As Jamey Carney is laid to rest: Where is her killer now?
A security intelligence analysis of the murder of Jamey Carney in Killarney, suspect Ahmad Alsaqer’s escape to Jordan, and the broader realities of geopolitical instability impacting Irish citizens.
Look, let's cut through the establishment waffle and look at the hard realities on the ground.
Jamey Carney, a 43-year-old New York native and mother, was laid to rest in Killarney today. The circumstances of this poor woman's death highlight a catastrophic, systemic failure in our border and intelligence apparatus. Let’s be very clear about how this started: she met her partner, Ahmad Alsaqer, at a local anti-Israel protest, and their relationship—complete with their "lovey-dovey" social media posts—was a public display of two people from worlds apart.

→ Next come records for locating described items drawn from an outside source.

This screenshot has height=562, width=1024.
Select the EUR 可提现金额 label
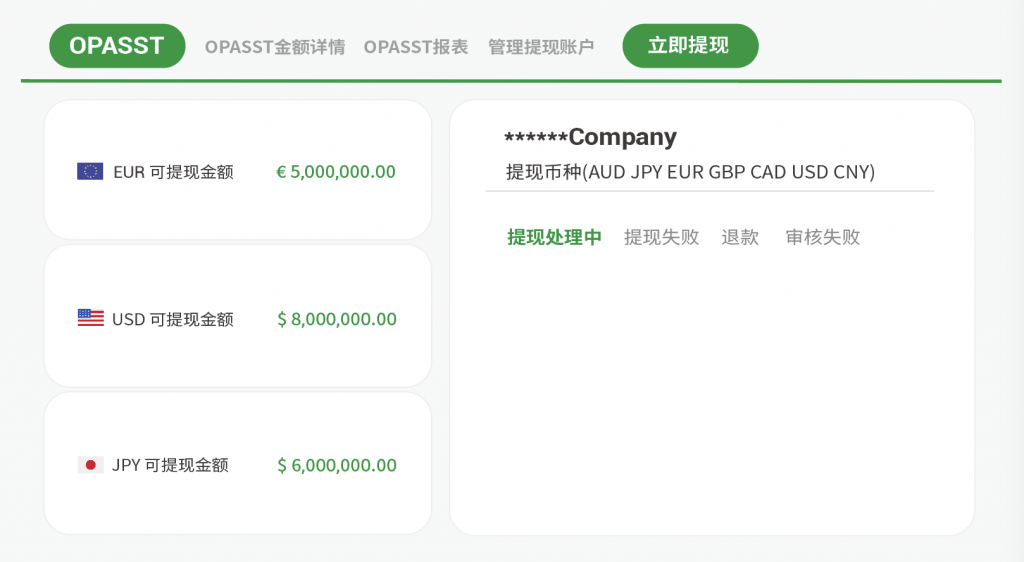pyautogui.click(x=173, y=172)
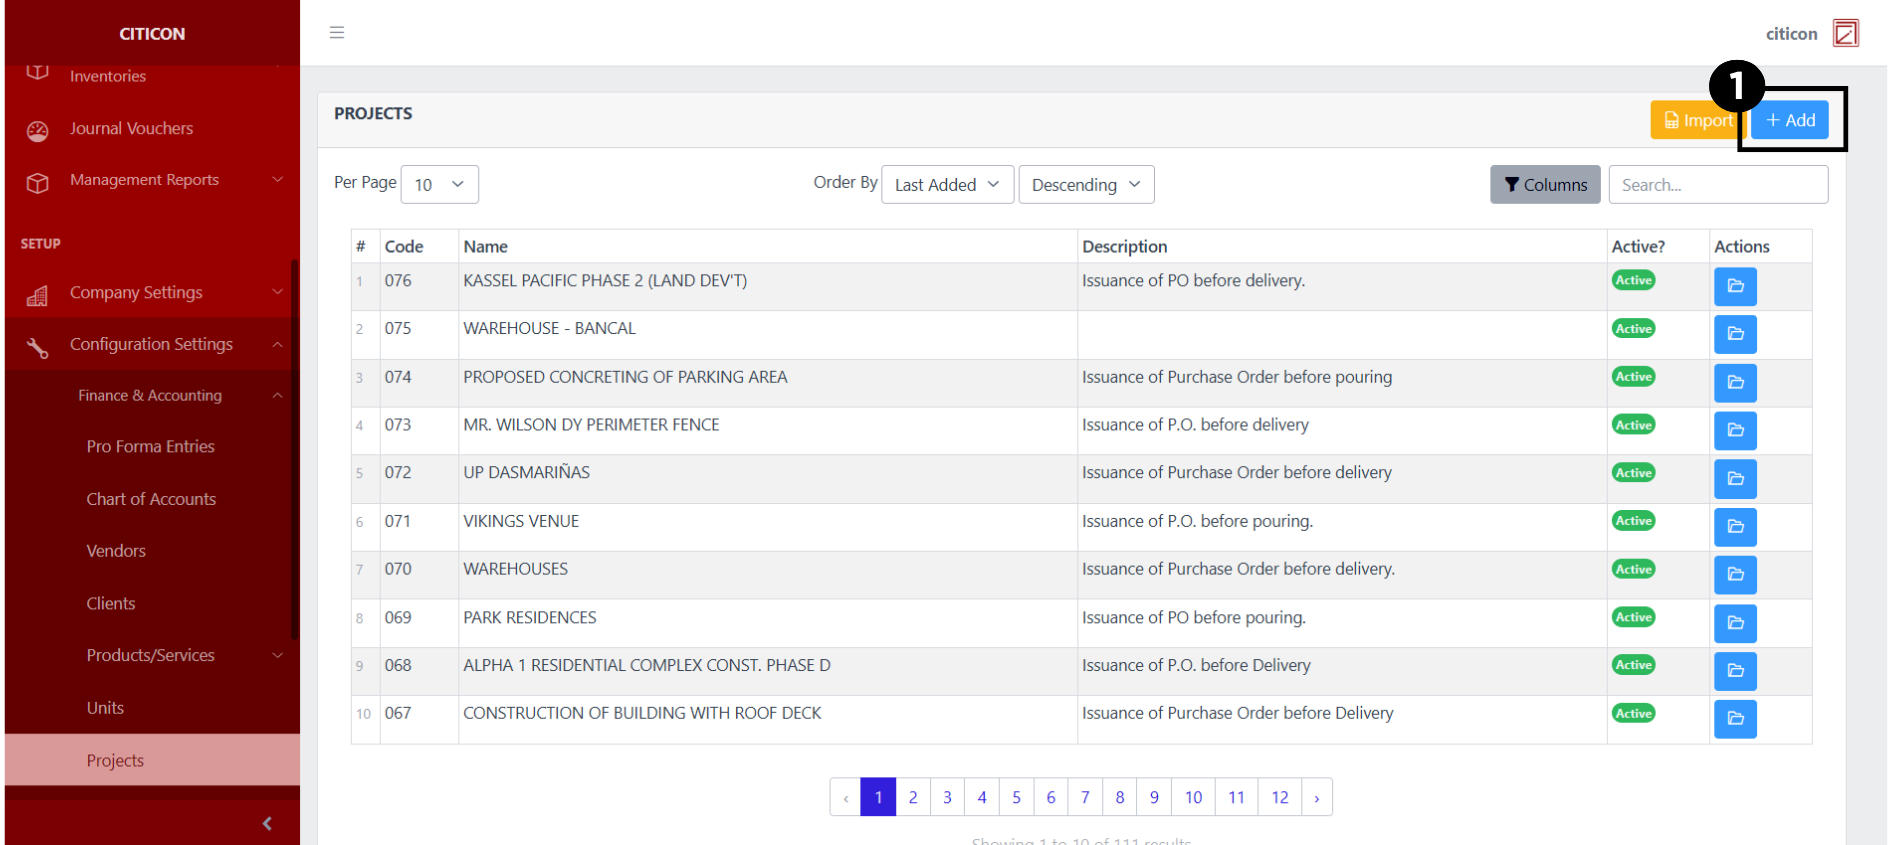Open Chart of Accounts in sidebar
Screen dimensions: 1892x845
[x=151, y=499]
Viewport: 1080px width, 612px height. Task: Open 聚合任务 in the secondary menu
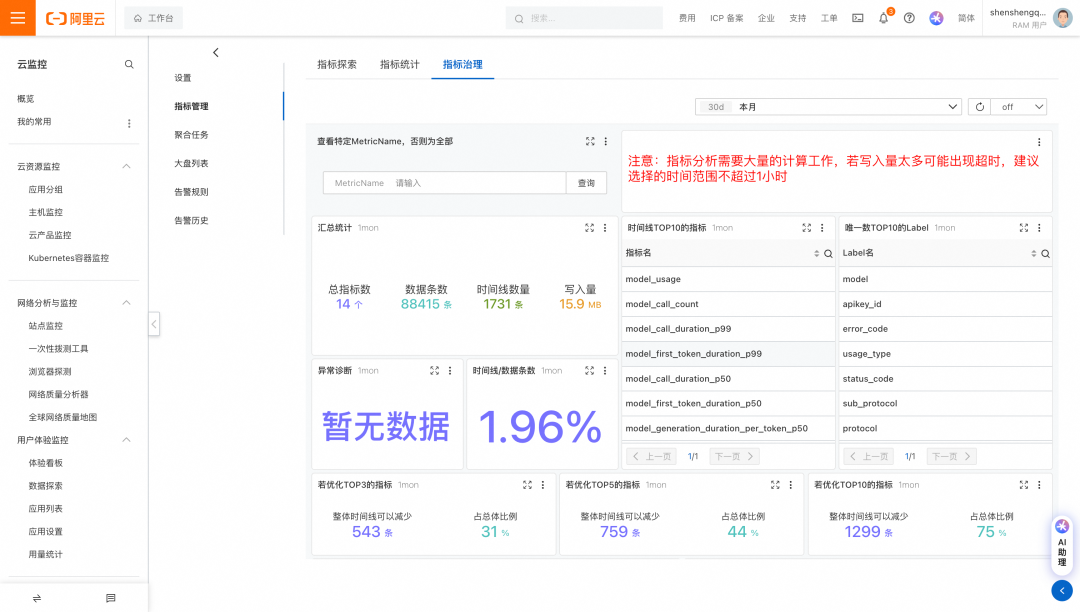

Now, there’s a lot of chatter about him demanding thousands of euros from her just a week before she was killed, but the hard intelligence confirms the neighbours heard a very serious altercation coming from the property. And just to put the rumours to bed right now—she wasn't beaten to death with a shower head. The post-mortem is clear: she suffered severe head trauma and ultimately died of suffocation. That’s the grim reality of it.
The Escape Vector and the State’s Paralysis
The real question the powers that be need to answer is how a prime suspect was allowed to just slip the net and walk right out the front door. This individual, a Palestinian-Jordanian national who arrived here in 2024 claiming asylum, was actually handed his passport back by state authorities before this killing took place. You couldn't write it.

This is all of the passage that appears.